Kings finally return to Stanley Cup Finals

Kings finally return to Stanley Cup Finals

Published May. 22, 2012 11:39 p.m. ET


GLENDALE, Ariz. —
Staples Center will feel a whole lot roomier when the Kings return to Los Angeles.

The Lakers are gone. The Clippers are gone. The Kings will have the run of the building and the undivided attention of their fans as they chase a goal whose seeds were planted more than two decades ago.

“We’ll probably have to get a bigger bandwagon,” said forward Dustin Penner, who scored the game-winning goal at 17:42 of the first overtime in the Kings’ series-clinching, 4-3 win over the Phoenix Coyotes in Game 5 of the Western Conference final Tuesday night at Jobing.com Arena.
 
The victory put the Kings in the Stanley Cup Finals for the first time since 1993, when Wayne Gretzky sparked a hockey revolution in southern California by guiding L.A to the first final in franchise history after his blockbuster trade in 1988.

Most of the current Kings were schoolboys or toddlers then, but they learned one valuable lesson from that groundbreaking club, which lost the in five games to the Montreal Canadiens.
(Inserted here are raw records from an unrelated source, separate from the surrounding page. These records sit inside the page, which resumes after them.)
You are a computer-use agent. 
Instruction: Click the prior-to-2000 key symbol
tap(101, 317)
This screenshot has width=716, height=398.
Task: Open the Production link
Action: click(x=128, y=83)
“We don’t want to follow suit with the '93 team,” said captain Dustin Brown, who followed a time-honored tradition by refusing to touch the Clarence S. Campbell Bowl when NHL deputy commissioner Bill Daly awarded it Tuesday. “There’s a lot of work to be done.”

The Kings don’t know the identity of their next opponent, which will be either the New York Rangers or the New Jersey Devils. But given the mountains they’ve already climbed in this postseason, it comes as no surprise that they’ll be favored against either club.

Over the past six weeks, Los Angeles has knocked off the Western Conference’s Nos. 1, 2 and 3 seeds (that’s never been accomplished before). They’ve also posted an NHL-record 8-0 road mark, and they’ve won 12 of 14 postseason games.

Not bad for a No. 8 seed whose playoff fate was in doubt entering the final two weeks of the season.

“It’s not as easy as it looks,” defenseman Drew Doughty said, laughing. “I know we’re winning games and, at times, dominating teams, but it’s so hard out there. The game of hockey is a funny thing.”

And a perplexing one. Nobody within the organization thought it would take this long to return to the finals after the Kings’ last run.

“We were hoping we had started a tradition,” said Kings president of business operations Luc Robitaille, who played for that 1993 team.

Instead, that season was the high point, with significant lows in the years that followed.

In 2006, general manager Dave Taylor, director of player personnel Bill O'Flaherty, coach John Torchetti and three assistants were fired while Kings CEO Tim Leiweke vacated his position. Dean Lombardi was hired as GM and the Kings began a rebuilding process through the draft, trades and a youth movement.

“The last six years, we did so much work at breaking down our organization and rebuilding with all those young kids,” Robitaille said. “To see them flourish and play this way is very rewarding.”

Some of the credit for this season’s success should go to coach Darryl Sutter, who took over an offensively challenged team in December and found a way to fit all the pieces together.

“I’m proud of the players,” Sutter said. “They’re the guys that sweat and bleed. That’s what it’s about.”

As the Kings and Coyotes shook hands at center ice after Tuesday’s game, debris rained down on the ice from disgruntled Phoenix fans who had witnessed a controversial hit from Brown on defenseman Michal Rozsival mere minutes before Penner’s goal.

There was jawing from the Coyotes and a postgame tirade from captain Shane Doan about the perceived officiating hurdle his team faced in this series and the postseason.

Brown declined to enter the fray.

“You give them the benefit of the doubt,” he said. “Their season just ended out there. They’re upset and emotions can boil over.”

While the cash-strapped Coyotes’ miraculous season ended one round short of their goal, the Kings took one more step toward every hockey player’s dream.
   
“We always knew we had something special in here,” Doughty said. “Right when the playoffs started, you could feel the strength the team had. That first series against Vancouver, we played really good hockey, and from there on out we just used that confidence to keep building.”